THE TASK: Repeat all the data that appears below, keeping it exact.
ENTRIES SUPPLIED: Begin
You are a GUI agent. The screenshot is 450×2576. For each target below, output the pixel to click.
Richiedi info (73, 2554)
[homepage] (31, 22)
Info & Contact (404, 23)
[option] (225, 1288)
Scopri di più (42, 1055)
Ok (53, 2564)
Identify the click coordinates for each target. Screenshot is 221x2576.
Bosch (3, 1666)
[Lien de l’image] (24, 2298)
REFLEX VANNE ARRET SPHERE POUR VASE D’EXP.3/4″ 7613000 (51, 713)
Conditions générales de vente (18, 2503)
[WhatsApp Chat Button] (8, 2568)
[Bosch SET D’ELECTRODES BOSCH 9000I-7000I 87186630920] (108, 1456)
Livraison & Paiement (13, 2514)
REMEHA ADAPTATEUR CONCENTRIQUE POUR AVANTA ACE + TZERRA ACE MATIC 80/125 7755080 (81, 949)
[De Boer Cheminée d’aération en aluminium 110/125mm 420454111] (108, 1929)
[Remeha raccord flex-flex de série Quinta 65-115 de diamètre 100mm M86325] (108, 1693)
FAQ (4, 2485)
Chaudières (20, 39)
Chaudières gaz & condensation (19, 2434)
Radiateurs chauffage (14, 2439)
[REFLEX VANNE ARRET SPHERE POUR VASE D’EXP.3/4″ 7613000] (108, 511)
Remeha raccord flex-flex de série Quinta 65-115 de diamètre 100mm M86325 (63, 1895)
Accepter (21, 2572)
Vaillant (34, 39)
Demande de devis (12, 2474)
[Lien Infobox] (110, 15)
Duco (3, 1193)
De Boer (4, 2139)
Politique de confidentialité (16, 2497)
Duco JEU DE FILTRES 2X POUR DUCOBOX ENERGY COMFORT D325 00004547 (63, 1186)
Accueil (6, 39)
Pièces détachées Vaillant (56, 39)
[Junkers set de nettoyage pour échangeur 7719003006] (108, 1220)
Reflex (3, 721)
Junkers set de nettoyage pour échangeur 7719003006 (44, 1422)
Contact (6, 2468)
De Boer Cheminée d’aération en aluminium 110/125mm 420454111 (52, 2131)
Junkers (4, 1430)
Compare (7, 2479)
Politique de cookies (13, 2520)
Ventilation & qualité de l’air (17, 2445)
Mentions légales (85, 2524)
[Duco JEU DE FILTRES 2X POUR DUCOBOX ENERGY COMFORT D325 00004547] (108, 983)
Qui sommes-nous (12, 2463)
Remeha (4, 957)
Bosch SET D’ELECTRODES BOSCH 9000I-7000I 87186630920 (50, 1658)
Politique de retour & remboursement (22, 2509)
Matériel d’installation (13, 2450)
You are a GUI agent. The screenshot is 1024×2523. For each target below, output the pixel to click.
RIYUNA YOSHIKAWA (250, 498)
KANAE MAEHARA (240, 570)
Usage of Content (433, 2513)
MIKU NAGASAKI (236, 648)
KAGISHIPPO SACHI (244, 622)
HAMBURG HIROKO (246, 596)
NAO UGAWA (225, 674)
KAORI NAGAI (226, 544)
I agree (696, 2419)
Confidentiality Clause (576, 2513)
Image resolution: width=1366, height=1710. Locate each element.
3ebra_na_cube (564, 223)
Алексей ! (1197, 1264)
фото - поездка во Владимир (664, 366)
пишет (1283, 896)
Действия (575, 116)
ENTRIES SUPPLIED: End
RESPONSE AREA:
You are a GUI agent. The screenshot is 450×2576. For each target below, output the pixel to click.
Richiedi info (73, 2554)
[homepage] (31, 22)
Info & Contact (404, 23)
[option] (225, 1288)
Scopri di più (42, 1055)
Ok (53, 2564)
Identify the click coordinates for each target. Screenshot is 221x2576.
Bosch (3, 1666)
[Lien de l’image] (24, 2298)
REFLEX VANNE ARRET SPHERE POUR VASE D’EXP.3/4″ 7613000 (51, 713)
Conditions générales de vente (18, 2503)
[WhatsApp Chat Button] (8, 2568)
[Bosch SET D’ELECTRODES BOSCH 9000I-7000I 87186630920] (108, 1456)
Livraison & Paiement (13, 2514)
REMEHA ADAPTATEUR CONCENTRIQUE POUR AVANTA ACE + TZERRA ACE MATIC 80/125 7755080 (81, 949)
[De Boer Cheminée d’aération en aluminium 110/125mm 420454111] (108, 1929)
[Remeha raccord flex-flex de série Quinta 65-115 de diamètre 100mm M86325] (108, 1693)
FAQ (4, 2485)
Chaudières (20, 39)
Chaudières gaz & condensation (19, 2434)
Radiateurs chauffage (14, 2439)
[REFLEX VANNE ARRET SPHERE POUR VASE D’EXP.3/4″ 7613000] (108, 511)
Remeha raccord flex-flex de série Quinta 65-115 de diamètre 100mm M86325 (63, 1895)
Accepter (21, 2572)
Vaillant (34, 39)
Demande de devis (12, 2474)
[Lien Infobox] (110, 15)
Duco (3, 1193)
De Boer (4, 2139)
Politique de confidentialité (16, 2497)
Duco JEU DE FILTRES 2X POUR DUCOBOX ENERGY COMFORT D325 00004547 (63, 1186)
Accueil (6, 39)
Pièces détachées Vaillant (56, 39)
[Junkers set de nettoyage pour échangeur 7719003006] (108, 1220)
Reflex (3, 721)
Junkers set de nettoyage pour échangeur 7719003006 (44, 1422)
Contact (6, 2468)
De Boer Cheminée d’aération en aluminium 110/125mm 420454111 (52, 2131)
Junkers (4, 1430)
Compare (7, 2479)
Politique de cookies (13, 2520)
Ventilation & qualité de l’air (17, 2445)
Mentions légales (85, 2524)
[Duco JEU DE FILTRES 2X POUR DUCOBOX ENERGY COMFORT D325 00004547] (108, 983)
Qui sommes-nous (12, 2463)
Remeha (4, 957)
Bosch SET D’ELECTRODES BOSCH 9000I-7000I 87186630920 (50, 1658)
Politique de retour & remboursement (22, 2509)
Matériel d’installation (13, 2450)
You are a GUI agent. The screenshot is 1024×2523. For each target below, output the pixel to click.
RIYUNA YOSHIKAWA (250, 498)
KANAE MAEHARA (240, 570)
Usage of Content (433, 2513)
MIKU NAGASAKI (236, 648)
KAGISHIPPO SACHI (244, 622)
HAMBURG HIROKO (246, 596)
NAO UGAWA (225, 674)
KAORI NAGAI (226, 544)
I agree (696, 2419)
Confidentiality Clause (576, 2513)
Image resolution: width=1366, height=1710. Locate each element.
3ebra_na_cube (564, 223)
Алексей ! (1197, 1264)
фото - поездка во Владимир (664, 366)
пишет (1283, 896)
Действия (575, 116)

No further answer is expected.